The nurse is caring for a patient who has a normal cardiac rhythm and a heart rate of 72 beats/minute, except that the P-R interval is 0.24 seconds. Which of the following actions should the nurse implement?
- A. Notify the patient's health care provider immediately.
- B. Administer atropine per agency bradycardia protocol.
- C. Prepare the patient for temporary pacemaker insertion.
- D. Document the finding and continue to monitor the patient.
Correct Answer: D
Rationale: First-degree atrioventricular (AV) block is asymptomatic and requires ongoing monitoring because it may progress to more serious forms of heart block. The rate is normal, so there is no indication that atropine is needed. Immediate notification of the health care provider about an asymptomatic rhythm is not necessary.
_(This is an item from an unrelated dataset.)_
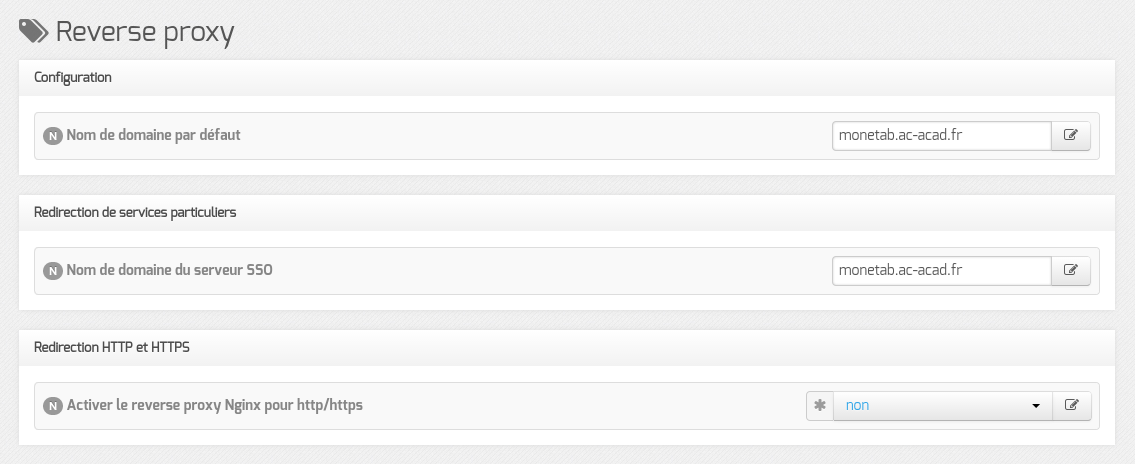Click the edit icon for Activer le reverse proxy Nginx
This screenshot has width=1135, height=464.
[x=1071, y=405]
The nurse obtains a monitor strip on a patient who has had a myocardial infarction and makes the following analysis. P wave not apparent, ventricular rate 162, R-R interval regular, P-R interval not measurable, and QRS complex wide and distorted, QRS duration 0.18 second. Which of the following cardiac rhythms should the nurse interpret from these findings?
- A. Atrial fibrillation
- B. Sinus tachycardia
- C. Ventricular fibrillation
- D. Ventricular tachycardia
Correct Answer: D
Rationale: The absence of P waves, wide QRS, rate >150, and the regularity of the rhythm indicate ventricular tachycardia. Atrial fibrillation is grossly irregular, has a narrow QRS configuration, and has fibrillatory atrial activity. Sinus tachycardia has P waves. Ventricular fibrillation is irregular and does not have a consistent QRS duration.
The nurse administers IV atropine to a patient with symptomatic type 1, second-degree atrioventricular (AV) block. Which of the following findings indicate that the medication has been effective?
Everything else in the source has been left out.